Document excerpt:
━━━━━━━━━━━━━━━━━━━━

Product categorization is an underrated aspect of e-commerce user experience. Effective categorization gives your customers the easiest path to checkout no matter what channel they’re using. But how you categorize data for spreadsheets isn’t just about the user experience—it’s a significant factor in the efficiency of your internal processes.
Taking steps to prepare data for categorization will put you on a path to effectively managing ever-expanding product information. And one of the most important steps is to categorize your data for spreadsheets using simple columns.
Where and How to Categorize Data for Spreadsheets
The first thing you need to think about when you start to categorize product data is what tool you’re going to use. This decision can be especially difficult for marketers who don’t have a background in data analytics or operations.
When you’re talking about product data, it can be tempting to create tables in Word—you’re comfortable with the program and it’s well-suited for writing up paragraphs of product descriptions. But when you’re trying to categorize product data more efficiently, your focus should be on Excel spreadsheets, instead. When building a product information database, the ability to create structured rows and columns to organize raw data is essential.

━━━━━━━━━━━━━━━━━━━━

Given entries:
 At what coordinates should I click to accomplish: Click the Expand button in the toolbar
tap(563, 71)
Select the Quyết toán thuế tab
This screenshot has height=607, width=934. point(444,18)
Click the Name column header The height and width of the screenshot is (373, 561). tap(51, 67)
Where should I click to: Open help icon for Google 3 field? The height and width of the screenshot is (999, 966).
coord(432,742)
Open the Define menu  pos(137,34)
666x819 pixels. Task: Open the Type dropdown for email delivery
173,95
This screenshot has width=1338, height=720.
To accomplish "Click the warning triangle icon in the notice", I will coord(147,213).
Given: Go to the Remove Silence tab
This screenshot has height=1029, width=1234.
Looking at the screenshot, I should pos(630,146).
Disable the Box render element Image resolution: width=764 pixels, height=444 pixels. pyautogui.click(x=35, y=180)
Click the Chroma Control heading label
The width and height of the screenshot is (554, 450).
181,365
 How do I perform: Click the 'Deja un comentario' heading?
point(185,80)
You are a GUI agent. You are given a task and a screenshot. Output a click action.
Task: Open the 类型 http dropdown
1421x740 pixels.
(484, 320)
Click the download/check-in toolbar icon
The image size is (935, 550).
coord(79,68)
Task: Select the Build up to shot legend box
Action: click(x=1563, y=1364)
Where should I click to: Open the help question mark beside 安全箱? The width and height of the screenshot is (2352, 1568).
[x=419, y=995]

━━━━━━━━━━━━━━━━━━━━

Directive A: Put this sentence from the article on categorizing product data into Spanish: "Product categorization is an underrated aspect of e-commerce user experience."
Directive B: Extend the article on categorizing product data for spreadsheets, picking up after its final sentence.

Final answer A: La categorización de productos es un aspecto subestimado de la experiencia de usuario en el comercio electrónico.

Final answer B:
How to create a powerful product information spreadsheet in Excel
On the surface, it may not seem like a big deal to choose Word over Excel because, at the start, you’ll be able to load all the same information. The challenges emerge when it comes time to filter, sort, reorganize, and update the data. Choosing Excel sets you up for greater efficiency in the short and long terms.
Once you’ve decided to build your product information database in Excel, you have to figure out how to structure all that data using columns and rows. There are endless options for organizing all of your product data, but it’s best to start off as simply as possible. Each row should correspond to a unique SKU. Then, you can start categorizing product data across columns, including attributes like:
- Product ID names
- Categories for an eCommerce site
- Descriptive tags
- Image links
- Item weight
- Product dimensions
- And other relevant information for your dataset
It’s important not to go overboard, though. You’re going to be dealing with a massive amount of information across a variety of channels. Adding too many columns of attributes can lead to overly complicated datasets that create inconsistencies and increased chances of human error when updating entries later.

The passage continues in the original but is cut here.